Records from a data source
==================================================
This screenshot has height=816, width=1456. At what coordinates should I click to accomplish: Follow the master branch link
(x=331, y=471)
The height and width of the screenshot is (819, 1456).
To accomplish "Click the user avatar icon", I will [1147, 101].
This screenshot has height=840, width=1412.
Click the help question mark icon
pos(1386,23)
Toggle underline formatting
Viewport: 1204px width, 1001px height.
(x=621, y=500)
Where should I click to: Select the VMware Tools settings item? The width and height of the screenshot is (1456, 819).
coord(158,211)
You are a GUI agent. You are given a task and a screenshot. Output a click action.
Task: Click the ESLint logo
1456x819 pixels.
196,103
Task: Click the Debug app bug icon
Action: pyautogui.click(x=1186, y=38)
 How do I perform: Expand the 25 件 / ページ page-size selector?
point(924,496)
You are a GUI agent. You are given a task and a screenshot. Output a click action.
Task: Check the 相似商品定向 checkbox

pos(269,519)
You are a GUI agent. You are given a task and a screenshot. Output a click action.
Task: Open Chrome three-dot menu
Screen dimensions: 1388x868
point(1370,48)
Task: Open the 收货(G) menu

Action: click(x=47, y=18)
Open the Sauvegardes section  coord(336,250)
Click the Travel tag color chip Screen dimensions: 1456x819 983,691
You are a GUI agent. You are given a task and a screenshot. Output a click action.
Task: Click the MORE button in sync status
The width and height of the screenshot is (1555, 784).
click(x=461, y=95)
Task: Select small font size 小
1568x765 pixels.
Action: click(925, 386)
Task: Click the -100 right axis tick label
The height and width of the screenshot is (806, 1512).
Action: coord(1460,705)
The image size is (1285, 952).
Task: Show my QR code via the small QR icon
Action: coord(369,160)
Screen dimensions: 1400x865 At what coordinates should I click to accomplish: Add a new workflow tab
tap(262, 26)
==================================================
Your task is to repeat each of the records above exactly.

*Answer space*
This screenshot has height=816, width=1456. At what coordinates should I click to accomplish: Follow the master branch link
(x=331, y=471)
The height and width of the screenshot is (819, 1456).
To accomplish "Click the user avatar icon", I will [1147, 101].
This screenshot has height=840, width=1412.
Click the help question mark icon
pos(1386,23)
Toggle underline formatting
Viewport: 1204px width, 1001px height.
(x=621, y=500)
Where should I click to: Select the VMware Tools settings item? The width and height of the screenshot is (1456, 819).
coord(158,211)
You are a GUI agent. You are given a task and a screenshot. Output a click action.
Task: Click the ESLint logo
1456x819 pixels.
196,103
Task: Click the Debug app bug icon
Action: pyautogui.click(x=1186, y=38)
 How do I perform: Expand the 25 件 / ページ page-size selector?
point(924,496)
You are a GUI agent. You are given a task and a screenshot. Output a click action.
Task: Check the 相似商品定向 checkbox

pos(269,519)
You are a GUI agent. You are given a task and a screenshot. Output a click action.
Task: Open Chrome three-dot menu
Screen dimensions: 1388x868
point(1370,48)
Task: Open the 收货(G) menu

Action: click(x=47, y=18)
Open the Sauvegardes section  coord(336,250)
Click the Travel tag color chip Screen dimensions: 1456x819 983,691
You are a GUI agent. You are given a task and a screenshot. Output a click action.
Task: Click the MORE button in sync status
The width and height of the screenshot is (1555, 784).
click(x=461, y=95)
Task: Select small font size 小
1568x765 pixels.
Action: click(925, 386)
Task: Click the -100 right axis tick label
The height and width of the screenshot is (806, 1512).
Action: coord(1460,705)
The image size is (1285, 952).
Task: Show my QR code via the small QR icon
Action: coord(369,160)
Screen dimensions: 1400x865 At what coordinates should I click to accomplish: Add a new workflow tab
tap(262, 26)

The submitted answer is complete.